→ ASSIGNMENT:
Answer these questions about the forum thread below:
(a) What does the thread say a big deviation from a job timeline will get you?
(b) For how long does rossdavidh say they have happily worked from home?
(c) On what was the early work-from-home experience able to cruise, according to rossdavidh?

Also, it should take X hours to code a feature of Y size with this many fields
or inputs. There are unclearly established timelines for a job and any big
deviation from that will get you fired (or not hired again by the same
builder). There’s no “due to this plumber’s lack of sobriety with the world, a
project that should have taken 2 weeks took 4 and a half months, and the
connections on the joints are poor”.

------
rossdavidh
First off, let me say that I have happily WFH for a few years now. I'm not
opposed to it. It works for some people.

However, this is likely a problem that will get worse, not better, over time.
The early WFH experience was able to cruise on the office connections, cross-
training, personal knowledge, team-building, etc. that had happened
previously. The longer people are away from the office, the more that hard-to-
quantify stuff will decay. Plus, onboarding a new college grad has got to be
challenging when there's not a group of experienced team members around them
to be able to see when they're struggling or headed off the wrong path without
realizing it.

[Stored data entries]
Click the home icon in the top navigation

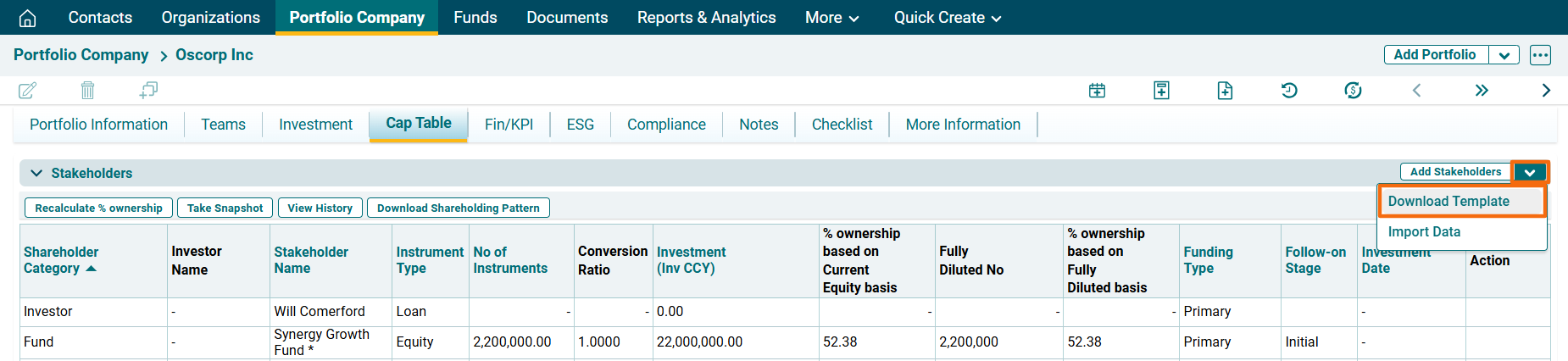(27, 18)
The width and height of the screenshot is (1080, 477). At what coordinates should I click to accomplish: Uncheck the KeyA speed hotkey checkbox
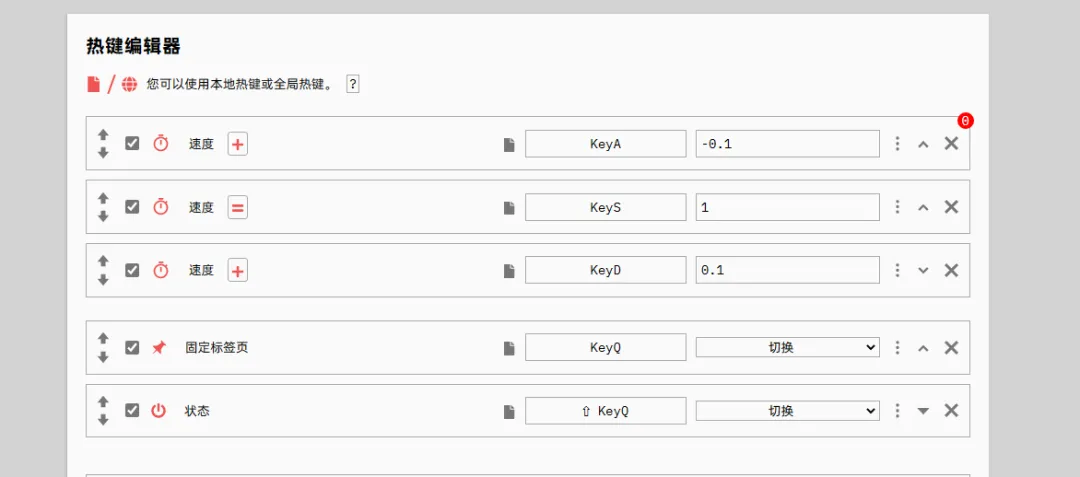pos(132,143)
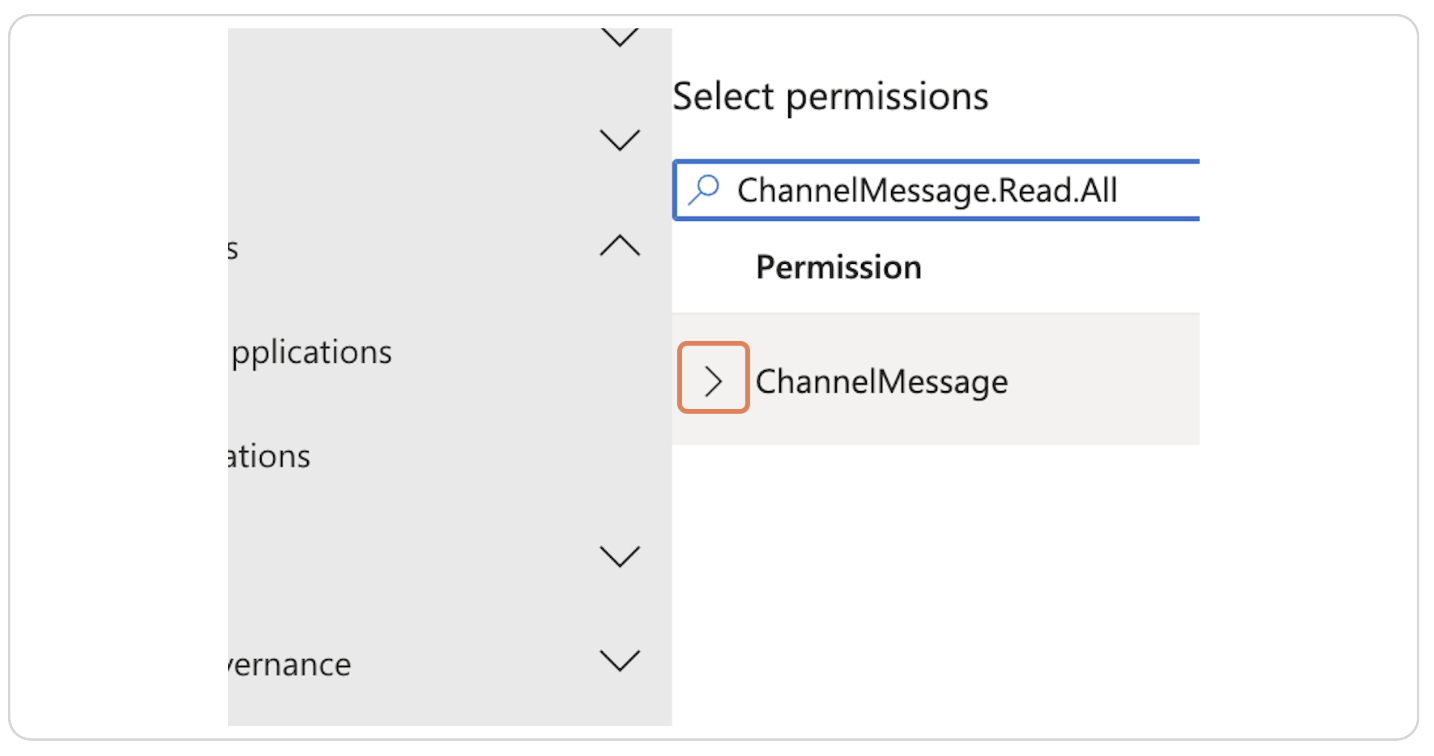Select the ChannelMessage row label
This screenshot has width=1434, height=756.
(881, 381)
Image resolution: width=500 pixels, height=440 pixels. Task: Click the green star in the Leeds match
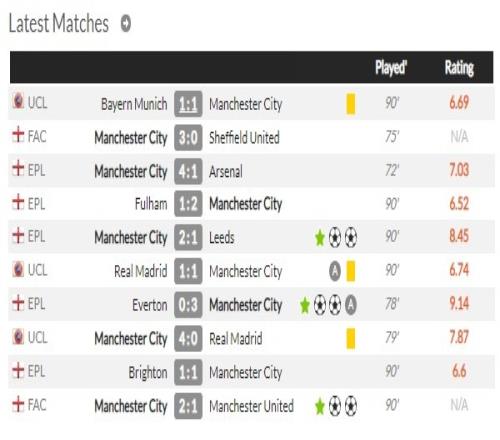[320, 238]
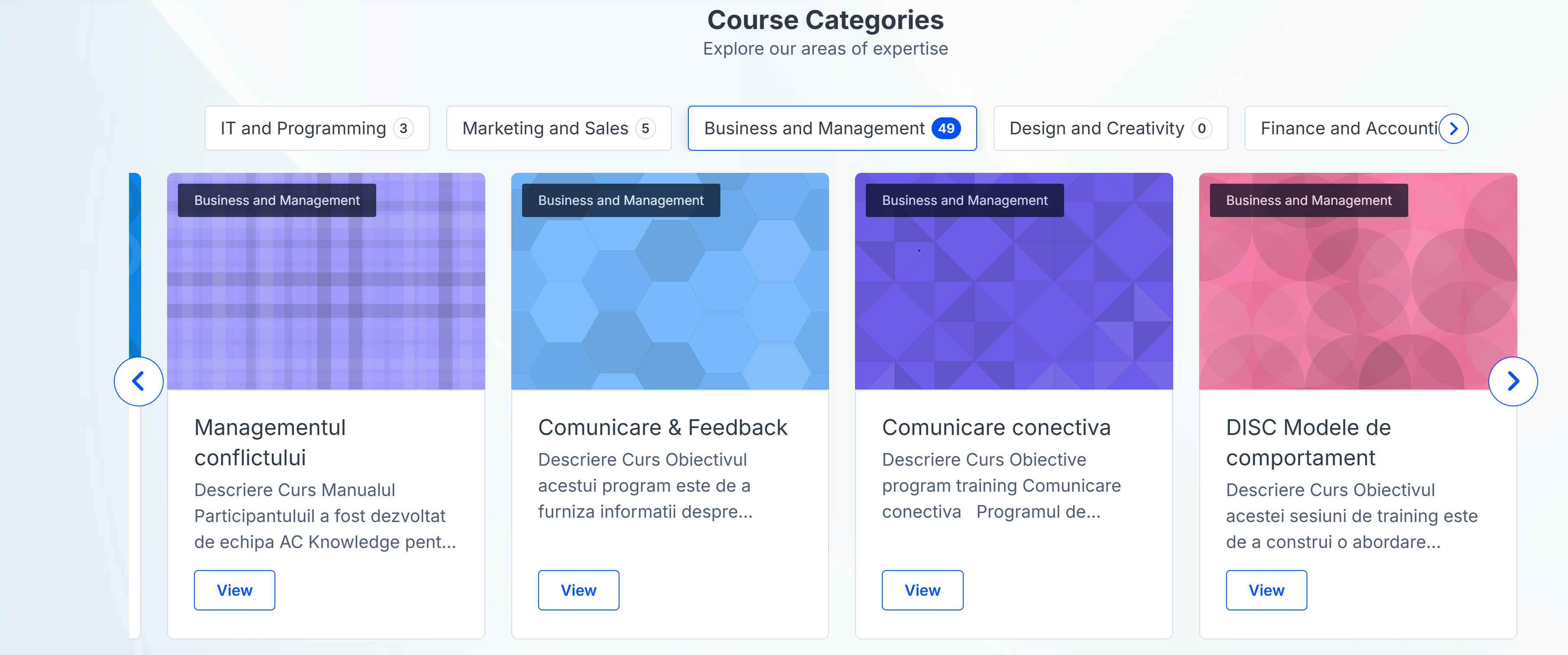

→ RESPONSE TO THIS EXERCISE:
(a) Fired, or not hired again by the same builder.
(b) A few years.
(c) The office connections, cross-training, personal knowledge, team-building, etc. that had happened previously.